Por outro lado, ficaram abaixo e mais distantes do equilíbrio os seguintes ramos: impressão e reprodução (38,5 pontos), bebidas (42,2 pontos), madeira (43,8 pontos), metalurgia (44,3 pontos) e minerais não metálicos (44,9 pontos).
Confiança e Expectativas
O Índice de Confiança do Empresário da Indústria de Transformação da CNI registrou 46,3 pontos em abr/26, caindo -1,2 p.p. frente a mar/26. Na passagem de mar/26 para abr/26, o componente referente às expectativas em relação ao futuro foi de 49,9 para 48,9 pontos, ficando na zona de pessimismo. O componente que capta a percepção dos empresários quanto a evolução presente dos negócios caiu –1,7 p.p., mantendo-se na região pessimista (41,1 pontos).

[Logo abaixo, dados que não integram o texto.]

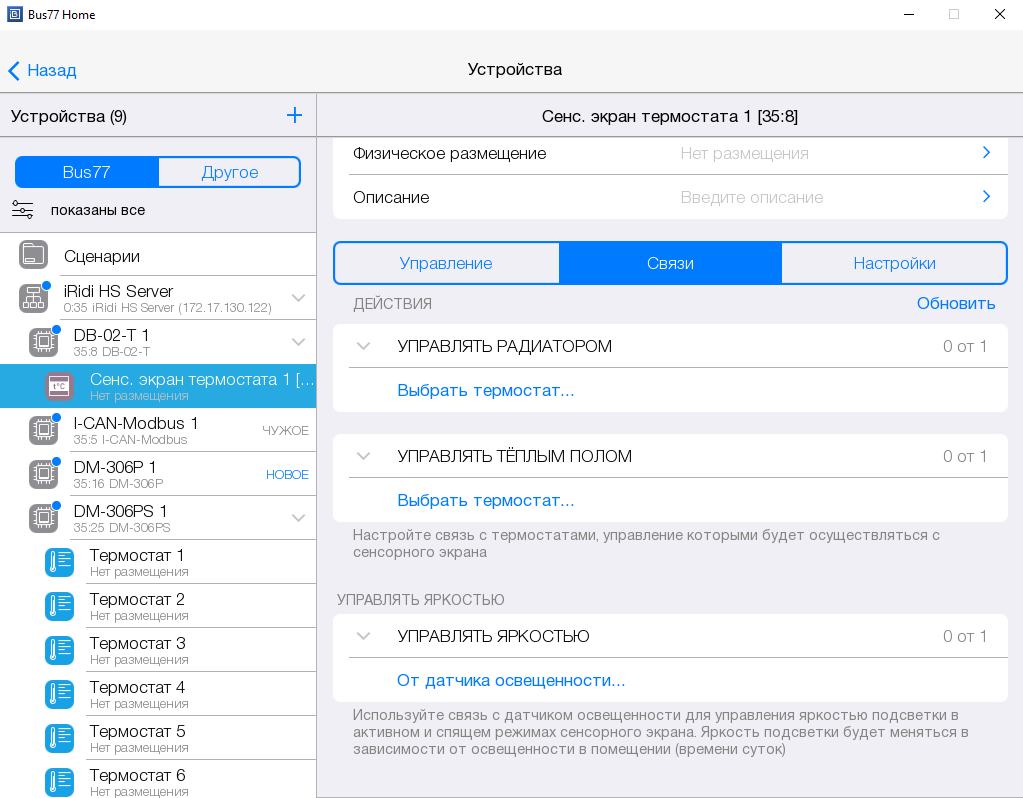
Task: Click the plus icon to add device
Action: pos(294,116)
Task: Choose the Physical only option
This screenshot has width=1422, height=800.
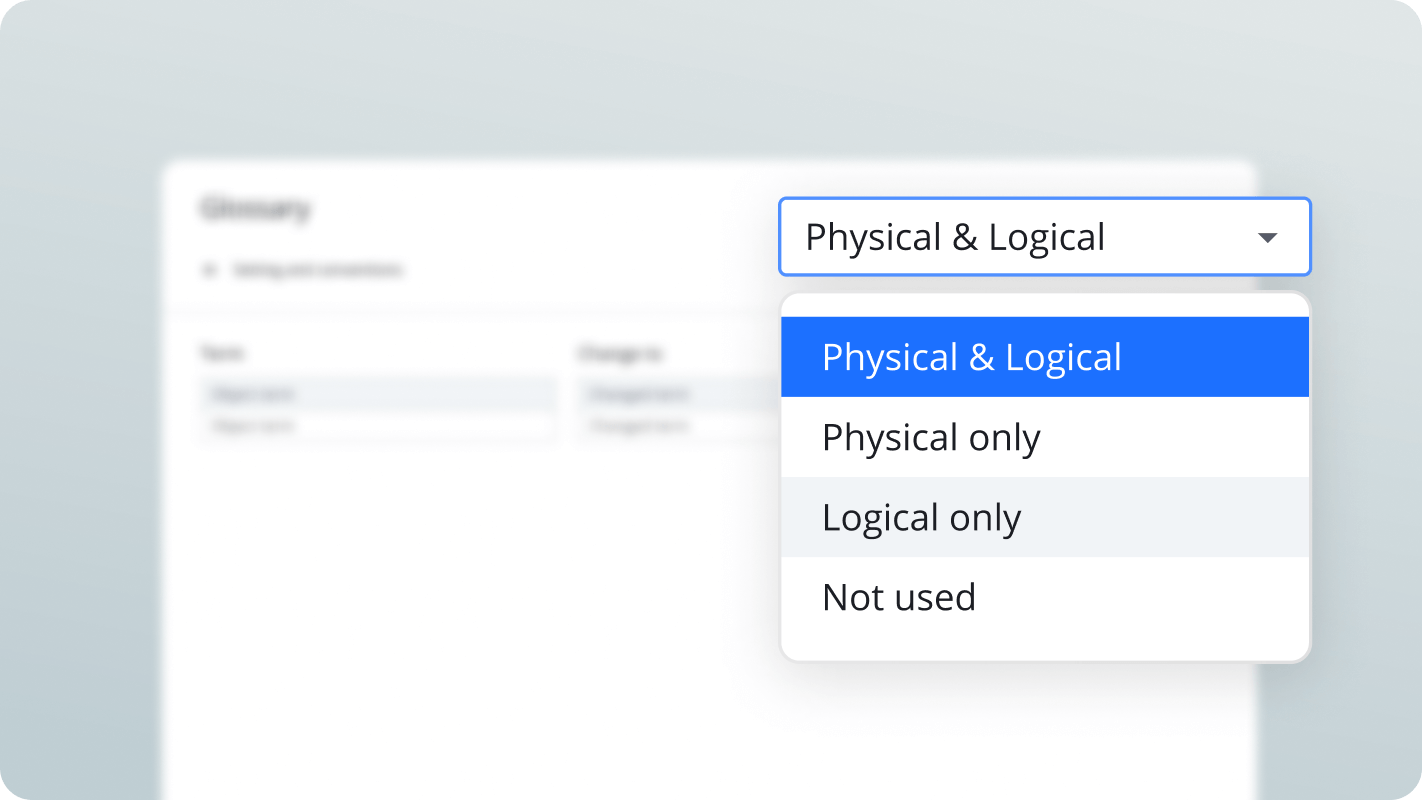Action: click(x=1044, y=437)
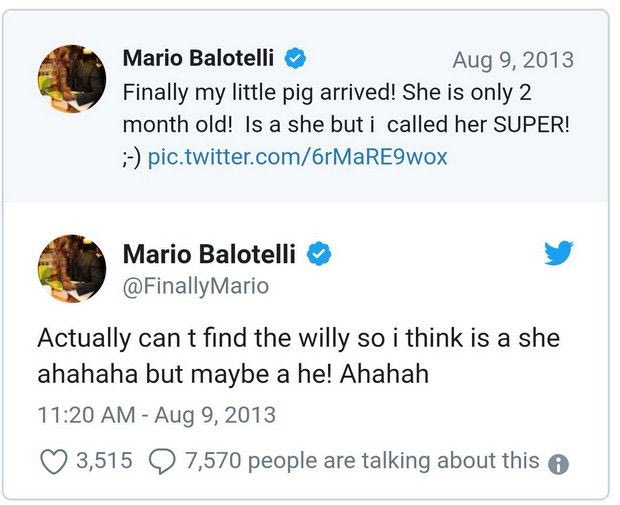Click Mario Balotelli name in main tweet
Viewport: 620px width, 505px height.
pos(210,255)
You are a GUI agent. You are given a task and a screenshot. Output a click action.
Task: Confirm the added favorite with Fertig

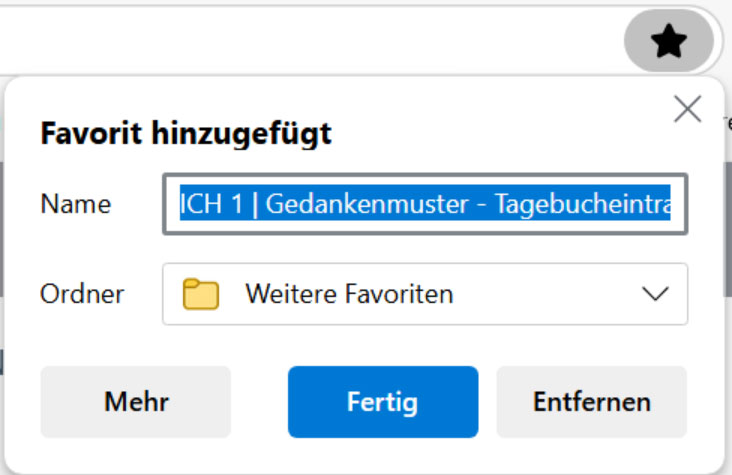[382, 402]
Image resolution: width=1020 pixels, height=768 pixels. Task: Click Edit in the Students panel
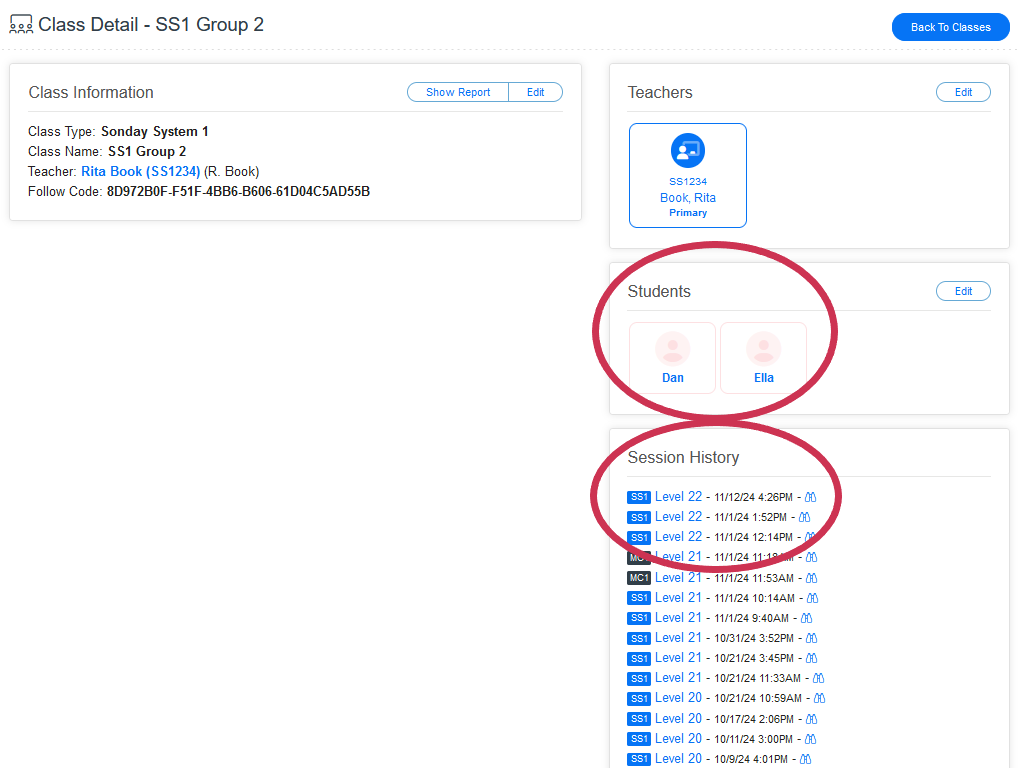[963, 291]
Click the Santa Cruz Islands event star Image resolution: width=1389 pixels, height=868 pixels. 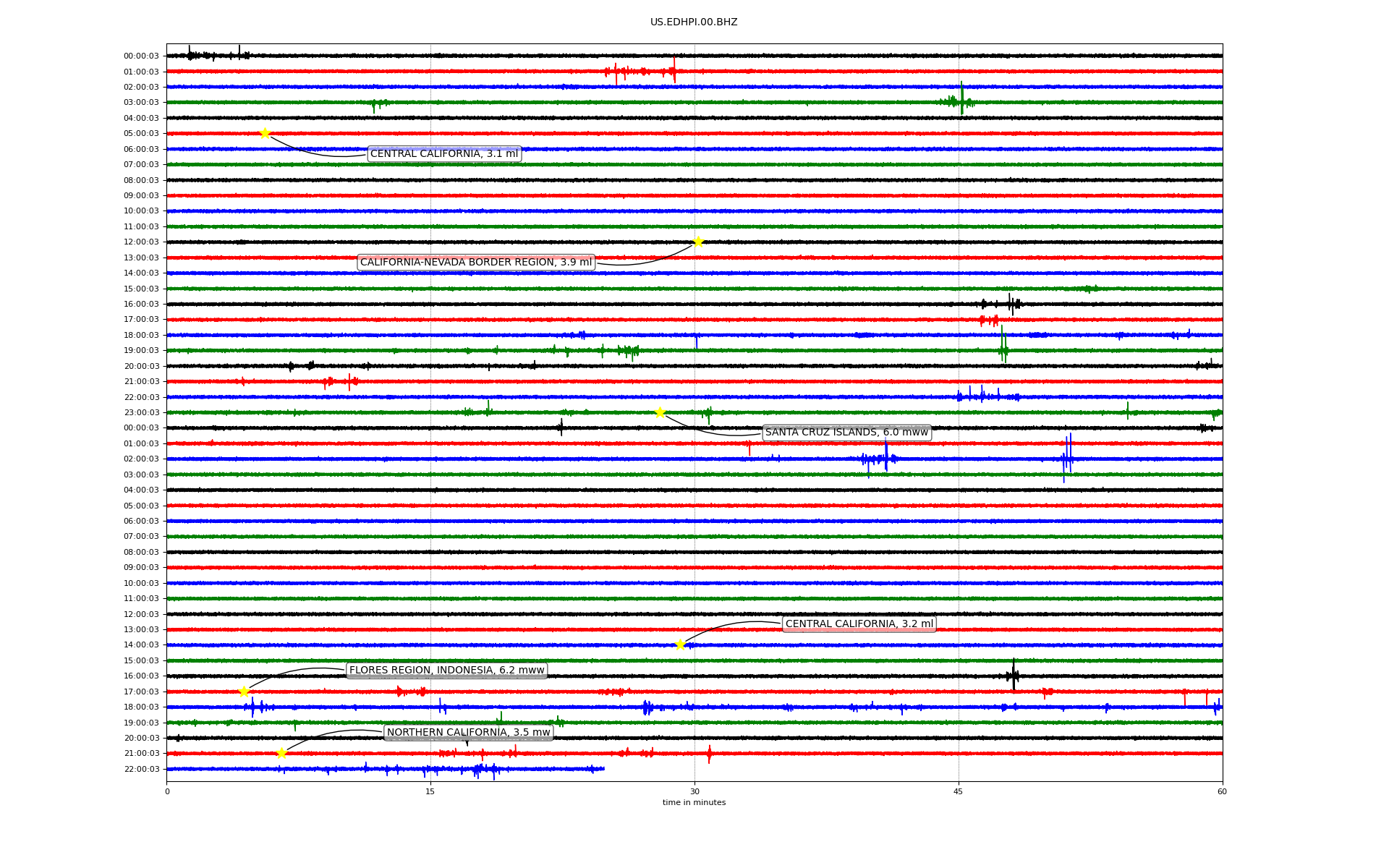click(660, 412)
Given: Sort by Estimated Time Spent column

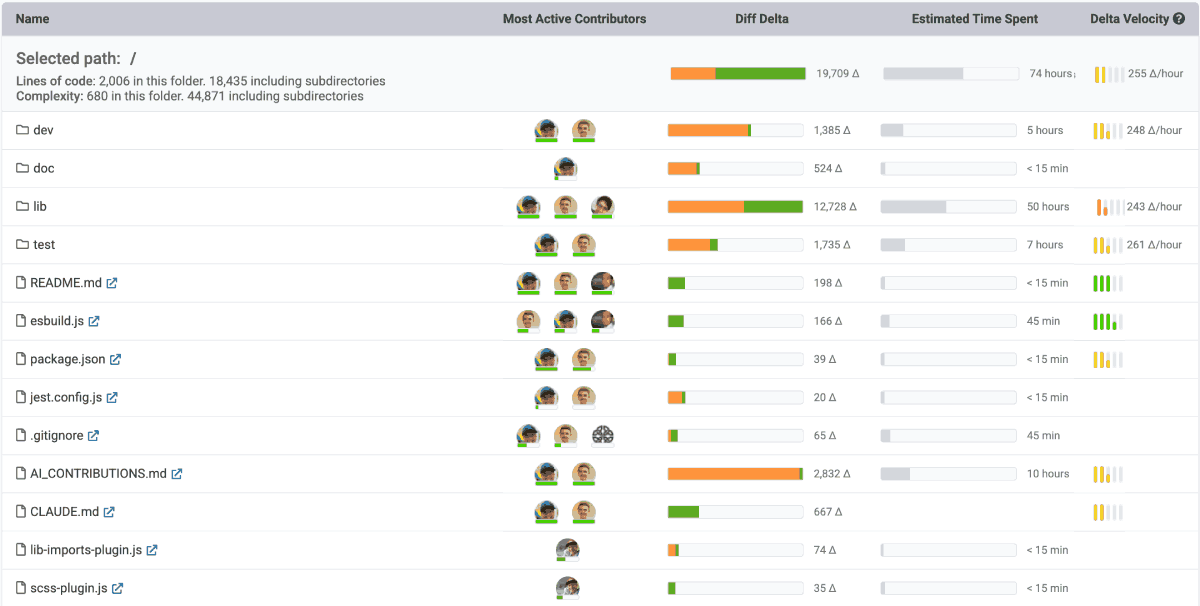Looking at the screenshot, I should pyautogui.click(x=974, y=19).
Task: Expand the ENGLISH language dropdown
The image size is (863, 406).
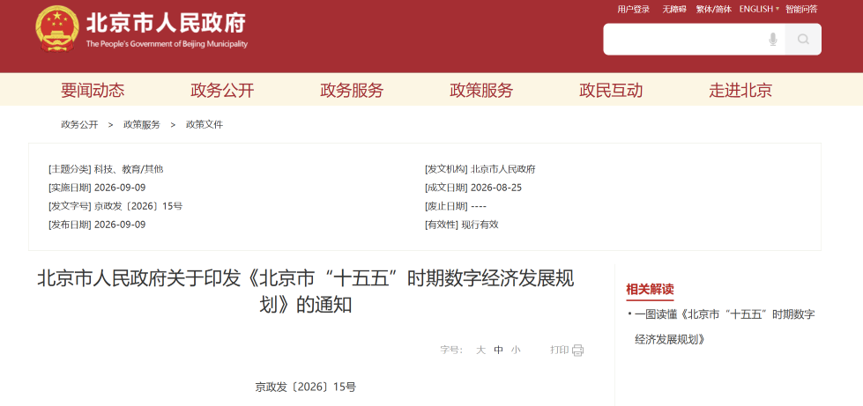Action: pos(759,9)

O Índice de Confiança da Indústria de Transformação (ICI) da FGV recuou –0,8 p.p. na passagem de mar/26 para abr/26, registrando 96,0 pontos, ficando ainda na região de pessimismo, ou seja, abaixo de 100 pontos.
O resultado de mar/26 foi influenciado pela queda tanto do seu componente referente às expectativas futuras, que passou de 96,4 pontos para 95,5 pontos em abr/26, quanto do índice da situação atual, que caiu de 97,2 pontos para 96,5 pontos.
Outro indicador utilizado para avaliar a perspectiva do dinamismo da indústria é o Purchasing Managers’ Index – PMI Manufacturing, calculado pela consultoria Markit Financial Information Services, teve movimento contrário. Em mar/26, ficou em 49,0 pontos, avançando para 52,6 pontos em abr/26, indicando melhora do quadro de negócios do setor.